Kayentasuchus was named in 2002 by Clark and Hans-Dieter Sues. The type species is K. walkeri in memory of Alick Walker, a well-known paleontologist. Most parts of the skeleton are represented, but are fragmentary, and only the skull, lower jaw, pelvis, thigh bone, and bony scutes received detailed description. Kayentasuchus had a tall, narrow snout and a flattened "skull table" at the back of the skull as in more derived crocodyliforms. The lower jaw was slender at the tip and curved upward. The teeth were nearly conical, but had distinct unserrated anterior and posterior edges. Each side of the tip of the upper jaw had four teeth, while the maxillae (main tooth-bearing bone of the upper jaw) and dentaries (tooth-bearing bone of the lower jaw) had twelve or thirteen each.
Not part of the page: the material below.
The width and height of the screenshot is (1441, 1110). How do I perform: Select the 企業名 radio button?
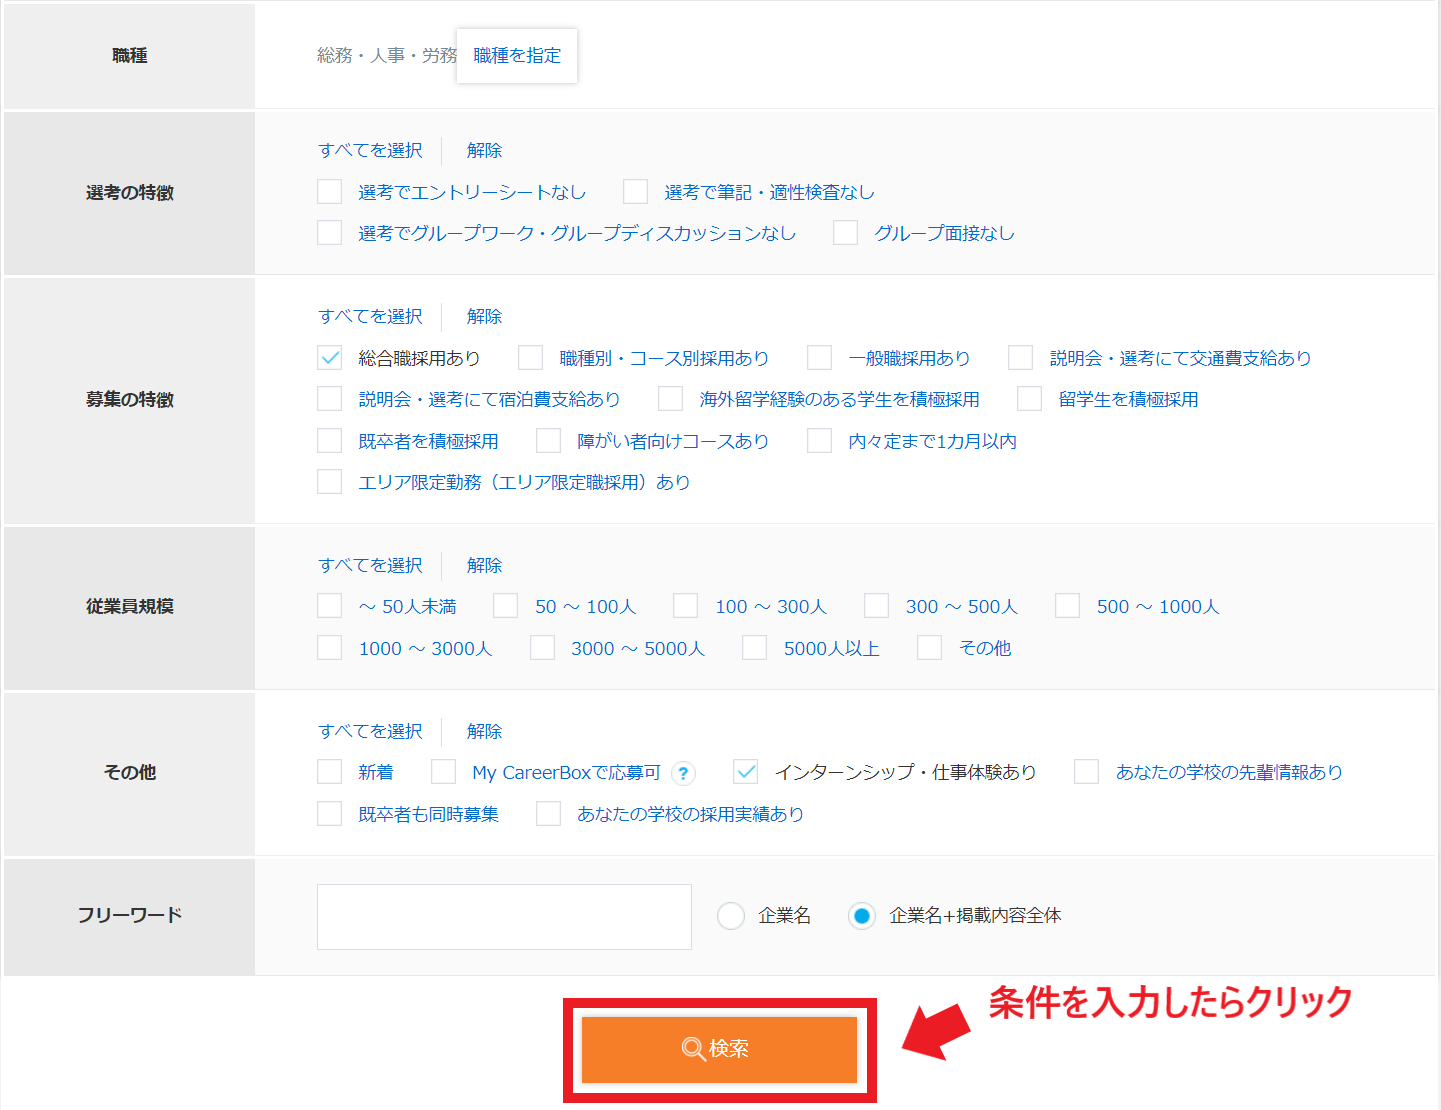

The thigh bones were slender, and there were bony scutes on both the back and belly. The scutes on the upper surface were arranged in two rows running the length of the animal. Clark and Sues performed a phylogenetic analysis and found Kayentasuchus to have an unresolved position along with several other sphenosuchians, neither closer to true crocodiles or to Sphenosuchus.